**Task item**
Nothing but the data itself, reproduced exactly, is the expected answer.
Provided information START
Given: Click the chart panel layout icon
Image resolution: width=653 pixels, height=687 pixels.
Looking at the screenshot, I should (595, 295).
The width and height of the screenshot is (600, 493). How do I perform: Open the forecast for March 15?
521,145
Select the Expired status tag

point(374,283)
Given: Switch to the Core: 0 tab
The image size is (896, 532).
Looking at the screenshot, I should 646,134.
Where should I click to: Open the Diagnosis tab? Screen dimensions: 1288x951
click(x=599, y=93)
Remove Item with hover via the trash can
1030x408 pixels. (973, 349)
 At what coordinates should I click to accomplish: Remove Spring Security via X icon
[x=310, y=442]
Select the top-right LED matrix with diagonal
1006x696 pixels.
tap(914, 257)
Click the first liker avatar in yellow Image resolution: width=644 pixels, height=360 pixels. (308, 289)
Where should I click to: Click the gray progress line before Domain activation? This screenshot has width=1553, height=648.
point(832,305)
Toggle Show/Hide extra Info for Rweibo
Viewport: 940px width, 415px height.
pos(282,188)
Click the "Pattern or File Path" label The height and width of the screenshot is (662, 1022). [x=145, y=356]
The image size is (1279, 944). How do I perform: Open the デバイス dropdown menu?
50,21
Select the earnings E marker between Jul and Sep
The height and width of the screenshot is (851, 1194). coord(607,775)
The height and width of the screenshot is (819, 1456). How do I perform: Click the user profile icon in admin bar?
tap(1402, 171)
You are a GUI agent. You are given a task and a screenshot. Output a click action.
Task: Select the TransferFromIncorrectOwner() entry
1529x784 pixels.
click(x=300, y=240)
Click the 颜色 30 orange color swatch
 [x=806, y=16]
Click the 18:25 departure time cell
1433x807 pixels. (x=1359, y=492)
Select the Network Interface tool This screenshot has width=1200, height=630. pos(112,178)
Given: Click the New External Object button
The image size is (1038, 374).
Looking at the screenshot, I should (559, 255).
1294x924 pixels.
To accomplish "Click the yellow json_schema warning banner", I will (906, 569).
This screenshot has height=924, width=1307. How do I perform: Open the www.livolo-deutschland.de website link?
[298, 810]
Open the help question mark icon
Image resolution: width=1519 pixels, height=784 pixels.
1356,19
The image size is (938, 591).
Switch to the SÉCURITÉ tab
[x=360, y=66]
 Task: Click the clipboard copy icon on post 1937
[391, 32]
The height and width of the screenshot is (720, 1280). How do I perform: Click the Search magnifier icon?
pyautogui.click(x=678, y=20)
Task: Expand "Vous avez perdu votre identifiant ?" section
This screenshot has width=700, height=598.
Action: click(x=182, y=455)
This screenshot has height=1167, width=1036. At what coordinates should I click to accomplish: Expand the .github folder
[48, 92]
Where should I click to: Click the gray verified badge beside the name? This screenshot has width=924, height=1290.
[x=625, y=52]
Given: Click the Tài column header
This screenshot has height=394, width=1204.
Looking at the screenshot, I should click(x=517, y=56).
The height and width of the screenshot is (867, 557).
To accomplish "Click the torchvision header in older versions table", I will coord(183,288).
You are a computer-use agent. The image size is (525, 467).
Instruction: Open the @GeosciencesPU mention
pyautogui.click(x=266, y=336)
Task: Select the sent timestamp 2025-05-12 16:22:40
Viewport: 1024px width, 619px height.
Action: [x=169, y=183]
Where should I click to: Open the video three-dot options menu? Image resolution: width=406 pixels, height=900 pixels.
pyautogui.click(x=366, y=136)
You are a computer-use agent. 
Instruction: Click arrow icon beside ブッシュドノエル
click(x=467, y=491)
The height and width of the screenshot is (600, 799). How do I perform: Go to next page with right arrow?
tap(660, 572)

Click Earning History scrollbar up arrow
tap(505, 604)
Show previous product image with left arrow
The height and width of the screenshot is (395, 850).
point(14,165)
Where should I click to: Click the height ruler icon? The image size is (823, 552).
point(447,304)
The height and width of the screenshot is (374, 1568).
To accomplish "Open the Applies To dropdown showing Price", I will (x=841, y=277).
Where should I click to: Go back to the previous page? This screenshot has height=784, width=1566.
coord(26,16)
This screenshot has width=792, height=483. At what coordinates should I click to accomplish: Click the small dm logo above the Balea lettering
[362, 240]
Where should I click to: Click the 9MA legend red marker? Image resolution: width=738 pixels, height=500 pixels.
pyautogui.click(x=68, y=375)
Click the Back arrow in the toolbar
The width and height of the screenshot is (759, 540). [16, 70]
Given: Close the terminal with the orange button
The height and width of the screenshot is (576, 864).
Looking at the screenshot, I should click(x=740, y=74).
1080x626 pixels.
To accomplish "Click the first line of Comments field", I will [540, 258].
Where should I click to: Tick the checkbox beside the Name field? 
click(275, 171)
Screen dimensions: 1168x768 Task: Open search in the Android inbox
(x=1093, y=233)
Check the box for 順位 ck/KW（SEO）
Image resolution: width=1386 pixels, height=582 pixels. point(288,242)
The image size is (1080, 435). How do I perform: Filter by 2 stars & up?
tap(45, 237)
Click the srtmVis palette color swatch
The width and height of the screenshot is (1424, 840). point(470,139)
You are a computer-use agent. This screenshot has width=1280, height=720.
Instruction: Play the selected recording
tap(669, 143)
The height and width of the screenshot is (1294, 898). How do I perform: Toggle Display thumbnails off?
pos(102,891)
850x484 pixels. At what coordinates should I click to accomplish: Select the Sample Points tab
Provided information END
**Solved problem**
Given: Click the chart panel layout icon
Image resolution: width=653 pixels, height=687 pixels.
Looking at the screenshot, I should (595, 295).
The width and height of the screenshot is (600, 493). How do I perform: Open the forecast for March 15?
521,145
Select the Expired status tag

point(374,283)
Given: Switch to the Core: 0 tab
The image size is (896, 532).
Looking at the screenshot, I should 646,134.
Where should I click to: Open the Diagnosis tab? Screen dimensions: 1288x951
click(x=599, y=93)
Remove Item with hover via the trash can
1030x408 pixels. (973, 349)
 At what coordinates should I click to accomplish: Remove Spring Security via X icon
[x=310, y=442]
Select the top-right LED matrix with diagonal
1006x696 pixels.
tap(914, 257)
Click the first liker avatar in yellow Image resolution: width=644 pixels, height=360 pixels. (308, 289)
Where should I click to: Click the gray progress line before Domain activation? This screenshot has width=1553, height=648.
point(832,305)
Toggle Show/Hide extra Info for Rweibo
Viewport: 940px width, 415px height.
pos(282,188)
Click the "Pattern or File Path" label The height and width of the screenshot is (662, 1022). [x=145, y=356]
The image size is (1279, 944). How do I perform: Open the デバイス dropdown menu?
50,21
Select the earnings E marker between Jul and Sep
The height and width of the screenshot is (851, 1194). coord(607,775)
The height and width of the screenshot is (819, 1456). How do I perform: Click the user profile icon in admin bar?
tap(1402, 171)
You are a GUI agent. You are given a task and a screenshot. Output a click action.
Task: Select the TransferFromIncorrectOwner() entry
1529x784 pixels.
click(x=300, y=240)
Click the 颜色 30 orange color swatch
 [x=806, y=16]
Click the 18:25 departure time cell
1433x807 pixels. (x=1359, y=492)
Select the Network Interface tool This screenshot has width=1200, height=630. pos(112,178)
Given: Click the New External Object button
The image size is (1038, 374).
Looking at the screenshot, I should (559, 255).
1294x924 pixels.
To accomplish "Click the yellow json_schema warning banner", I will (906, 569).
This screenshot has height=924, width=1307. How do I perform: Open the www.livolo-deutschland.de website link?
[298, 810]
Open the help question mark icon
Image resolution: width=1519 pixels, height=784 pixels.
1356,19
The image size is (938, 591).
Switch to the SÉCURITÉ tab
[x=360, y=66]
 Task: Click the clipboard copy icon on post 1937
[391, 32]
The height and width of the screenshot is (720, 1280). How do I perform: Click the Search magnifier icon?
pyautogui.click(x=678, y=20)
Task: Expand "Vous avez perdu votre identifiant ?" section
This screenshot has width=700, height=598.
Action: click(x=182, y=455)
This screenshot has height=1167, width=1036. At what coordinates should I click to accomplish: Expand the .github folder
[48, 92]
Where should I click to: Click the gray verified badge beside the name? This screenshot has width=924, height=1290.
[x=625, y=52]
Given: Click the Tài column header
This screenshot has height=394, width=1204.
Looking at the screenshot, I should click(x=517, y=56).
The height and width of the screenshot is (867, 557).
To accomplish "Click the torchvision header in older versions table", I will coord(183,288).
You are a computer-use agent. The image size is (525, 467).
Instruction: Open the @GeosciencesPU mention
pyautogui.click(x=266, y=336)
Task: Select the sent timestamp 2025-05-12 16:22:40
Viewport: 1024px width, 619px height.
Action: [x=169, y=183]
Where should I click to: Open the video three-dot options menu? Image resolution: width=406 pixels, height=900 pixels.
pyautogui.click(x=366, y=136)
You are a computer-use agent. 
Instruction: Click arrow icon beside ブッシュドノエル
click(x=467, y=491)
The height and width of the screenshot is (600, 799). How do I perform: Go to next page with right arrow?
tap(660, 572)

Click Earning History scrollbar up arrow
tap(505, 604)
Show previous product image with left arrow
The height and width of the screenshot is (395, 850).
point(14,165)
Where should I click to: Click the height ruler icon? The image size is (823, 552).
point(447,304)
The height and width of the screenshot is (374, 1568).
To accomplish "Open the Applies To dropdown showing Price", I will (x=841, y=277).
Where should I click to: Go back to the previous page? This screenshot has height=784, width=1566.
coord(26,16)
This screenshot has width=792, height=483. At what coordinates should I click to accomplish: Click the small dm logo above the Balea lettering
[362, 240]
Where should I click to: Click the 9MA legend red marker? Image resolution: width=738 pixels, height=500 pixels.
pyautogui.click(x=68, y=375)
Click the Back arrow in the toolbar
The width and height of the screenshot is (759, 540). [16, 70]
Given: Close the terminal with the orange button
The height and width of the screenshot is (576, 864).
Looking at the screenshot, I should click(x=740, y=74).
1080x626 pixels.
To accomplish "Click the first line of Comments field", I will [540, 258].
Where should I click to: Tick the checkbox beside the Name field? 
click(275, 171)
Screen dimensions: 1168x768 Task: Open search in the Android inbox
(x=1093, y=233)
Check the box for 順位 ck/KW（SEO）
Image resolution: width=1386 pixels, height=582 pixels. point(288,242)
The image size is (1080, 435). How do I perform: Filter by 2 stars & up?
tap(45, 237)
Click the srtmVis palette color swatch
The width and height of the screenshot is (1424, 840). point(470,139)
You are a computer-use agent. This screenshot has width=1280, height=720.
Instruction: Play the selected recording
tap(669, 143)
The height and width of the screenshot is (1294, 898). How do I perform: Toggle Display thumbnails off?
pos(102,891)
850x484 pixels. At what coordinates should I click to accomplish: Select the Sample Points tab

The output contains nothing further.